Lo que le espera a Nueva York
Zohran Mamdani llega a la alcaldía de Nueva York como símbolo de una nueva era. Es joven, musulmán, socialista y carismático.
Pero lo que se presenta como una esperanza es, en realidad, el prólogo de una decadencia anunciada. La historia reciente de otras ciudades ya escribió el guión.
Nueva York no es un ayuntamiento más, es el centro financiero del mundo. Su PIB supera los 2,3 billones de dólares, pero el poder político local apenas controla una fracción mínima de esa riqueza.
El 1% más rico concentra el 44% de los ingresos y puede mover su capital fuera de la ciudad en cuestión de horas. Quien crea que desde el consistorio puede hacer pagar a los ricos no entiende cómo funciona el siglo XXI.
El nuevo alcalde promete congelar alquileres y aumentar impuestos a los más acaudalados.

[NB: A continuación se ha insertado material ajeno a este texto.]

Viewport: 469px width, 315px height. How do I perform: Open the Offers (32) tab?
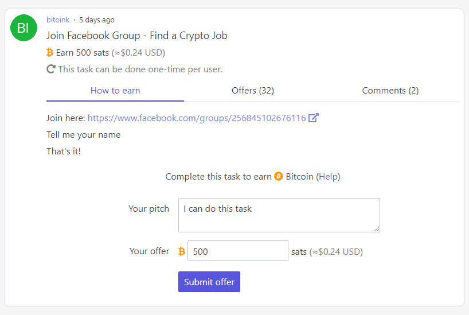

Suena bien, pero más bien es humo.
En Manhattan, el alquiler medio supera los 4.000 dólares mensuales, en Brooklyn roza los 3200, y más de 80.000 personas viven sin hogar pese a los 4.000 millones de dólares que el Ayuntamiento gasta cada año en programas sociales.
Nueva York no tiene un problema de moral, sino de estructura, con especulación, deuda, coste energético y colapso burocrático. Y Mamdani no parece dispuesto a enfrentarse a nada de eso.
El modelo que inspira su programa ya fracasó en otros lugares.
En San Francisco, la ciudad más progresista de América, los buenos sentimientos se convirtieron en ruina. El precio medio de la vivienda supera el millón de dólares, los robos crecieron un 30%, el 40% de las oficinas del centro siguen vacías y empresas como Tesla, Twitter y Oracle se marcharon.
Las calles están tomadas por la indigencia y el consumo abierto de drogas, mientras el discurso oficial insiste en la inclusión.
En Barcelona, otro ejemplo de socialismo urbano, los alquileres subieron un 40% durante el gobierno que prometió bajarlos. La ciudad se vació de vecinos, la inseguridad aumentó y la burocracia creció sin freno. Lo que se presentó como una revolución ciudadana acabó siendo una industria de excusas morales.
Nueva York va por el mismo camino. Su nuevo alcalde gobierna una metrópoli cuyo tejido económico depende de bancos, fondos inmobiliarios y tecnológicas globales.
Ninguna de esas fuerzas responde ante el voto popular. Si Mamdani cumple sus promesas, ahuyentará inversión y clase media. Si no las cumple, defraudará a sus votantes. En ambos casos, la ciudad perderá.
El progresismo urbano no es una alternativa al capitalismo, es su fase decorativa. Convierte la desigualdad en discurso, la compasión en política y la impotencia en virtud.
Mientras se habla de justicia, se multiplica la dependencia. Mientras invoca a la igualdad, se destruyen los incentivos que la hacen posible.
Nueva York, que ya conoce todas las utopías y todos los colapsos, debería prepararse para una década de declive silencioso, con menos empresas, menos empleo real, más deuda y más retórica.
El nuevo alcalde no va a redistribuir riqueza, va a redistribuir frustración.
Porque al final, el poder no lo tienen quienes prometen redención, sino quienes controlan el precio del suelo, la energía y el crédito. Y esos no se sientan en el Ayuntamiento.
Lo que le espera a Nueva York no es una revolución. Es una penitencia moral administrada con sonrisa progresista.